SOURCE PASSAGE:
__________

It's already happening, just look up news.com.au.
If you just put your moneyinto property , then I'm sorry for you, because you just wasted a lot of money.If you haven't : Then take my advice : do NOT buy yet, save your money, buy later ( January 2009 ) and offer only 30% in January 2009.
If you buy now, I suggest you ask at LEAST a 60% discount , because that's what we're talking about : a crash. A correction..
Don't worry , I know a lot more than you think about the australian housing market. People are people.
Yes , I know your goverment is corrupt and your housing minister has 14 investment properties
Yes, I know you think (wish) there's a housing shortage, but in reality there are 800.000 empty dwellings. It just shows you haven't done research.
Your market is just like any other market, it goes up , and it goes down. It went up twice as hard as it should possibly have gone without government help ( tax incentives etc ), it will fall twice as hard as anywhere else.
Your market relies on money from outside coming in and buying the expensive houses. Poms are having a house crash as we speak, they won't buy the houses… who will ?
Prices won't crash as long as people don't sell. Ofcourse, we could all together agree with eachother that we don't sell ANY houses for less than 1.000.000, however that doesn't work when people start 'cheating' their way down because of panic.
The housing market in Australia is not a supply/demand market at all, it's a fear/greed market.
In a boom ( upward cycle ) it goes like this :
The fear of not being able to own a house, the fear of missing the boat and being outpriced for the rest of your life, the greed from sellers who want more more more, the greedy who were too eager to make profit too fast and too irresponsible.

__________

EXCERPTED RECORDS:
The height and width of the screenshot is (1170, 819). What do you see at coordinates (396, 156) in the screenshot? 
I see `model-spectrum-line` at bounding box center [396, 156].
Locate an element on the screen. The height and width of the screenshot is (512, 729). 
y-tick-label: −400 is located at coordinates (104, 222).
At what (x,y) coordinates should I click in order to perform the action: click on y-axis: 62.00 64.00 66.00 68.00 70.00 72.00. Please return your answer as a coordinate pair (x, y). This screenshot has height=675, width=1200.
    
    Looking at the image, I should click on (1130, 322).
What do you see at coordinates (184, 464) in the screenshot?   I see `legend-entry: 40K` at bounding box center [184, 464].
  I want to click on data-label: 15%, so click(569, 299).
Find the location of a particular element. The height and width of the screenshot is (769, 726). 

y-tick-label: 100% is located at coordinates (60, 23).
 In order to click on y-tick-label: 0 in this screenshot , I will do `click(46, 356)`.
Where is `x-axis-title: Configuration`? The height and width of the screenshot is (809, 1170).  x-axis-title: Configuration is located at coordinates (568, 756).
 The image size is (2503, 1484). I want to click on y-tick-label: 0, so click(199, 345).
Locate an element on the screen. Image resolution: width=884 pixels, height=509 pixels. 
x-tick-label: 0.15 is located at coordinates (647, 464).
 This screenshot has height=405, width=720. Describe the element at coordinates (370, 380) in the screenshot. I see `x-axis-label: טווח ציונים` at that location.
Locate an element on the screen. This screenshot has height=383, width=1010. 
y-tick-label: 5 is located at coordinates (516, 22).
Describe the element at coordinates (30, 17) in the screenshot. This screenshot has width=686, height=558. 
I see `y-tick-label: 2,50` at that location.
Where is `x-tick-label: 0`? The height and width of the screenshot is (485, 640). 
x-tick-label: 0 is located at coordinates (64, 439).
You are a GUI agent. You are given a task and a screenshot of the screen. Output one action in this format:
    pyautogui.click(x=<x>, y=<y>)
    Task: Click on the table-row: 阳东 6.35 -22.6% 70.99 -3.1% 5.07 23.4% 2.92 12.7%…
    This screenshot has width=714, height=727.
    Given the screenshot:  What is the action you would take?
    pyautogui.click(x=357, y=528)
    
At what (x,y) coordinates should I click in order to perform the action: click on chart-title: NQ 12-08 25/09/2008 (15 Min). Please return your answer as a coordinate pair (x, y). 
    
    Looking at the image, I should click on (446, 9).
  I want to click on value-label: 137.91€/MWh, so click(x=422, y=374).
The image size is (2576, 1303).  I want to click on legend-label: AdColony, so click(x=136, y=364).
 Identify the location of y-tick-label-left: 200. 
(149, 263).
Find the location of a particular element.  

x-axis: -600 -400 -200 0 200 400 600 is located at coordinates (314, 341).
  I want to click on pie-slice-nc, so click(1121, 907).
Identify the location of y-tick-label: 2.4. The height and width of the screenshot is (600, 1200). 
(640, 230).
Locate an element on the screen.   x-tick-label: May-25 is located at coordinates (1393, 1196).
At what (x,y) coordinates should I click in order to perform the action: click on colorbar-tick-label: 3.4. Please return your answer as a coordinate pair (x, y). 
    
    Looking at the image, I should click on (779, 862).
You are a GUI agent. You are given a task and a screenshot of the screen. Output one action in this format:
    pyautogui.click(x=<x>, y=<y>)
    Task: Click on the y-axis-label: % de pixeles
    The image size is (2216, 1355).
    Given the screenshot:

__________

EXERCISE INSTRUCTIONS:
#1 Translate into Spanish this sentence from the housing market post: "The housing market in Australia is not a supply/demand market at all, it's a fear/greed market."
#2 Quote the housing market post between "Your market relies" and "a fear/greed market.", inclusive.
#3 Answer these questions using the housing market post.
(a) If someone buys now, at least what discount should they ask for?
(b) How many investment properties does the housing minister have?
(c) In what month and year does the post advise buying?
The data has no connection to the housing market post.

RESULTS FOR EACH TASK:
#1 El mercado inmobiliario en Australia no es en absoluto un mercado de oferta y demanda, es un mercado de miedo y codicia.

#2
Your market relies on money from outside coming in and buying the expensive houses. Poms are having a house crash as we speak, they won't buy the houses… who will ?
Prices won't crash as long as people don't sell. Ofcourse, we could all together agree with eachother that we don't sell ANY houses for less than 1.000.000, however that doesn't work when people start 'cheating' their way down because of panic.
The housing market in Australia is not a supply/demand market at all, it's a fear/greed market.

#3
(a) At least 60%.
(b) 14.
(c) January 2009.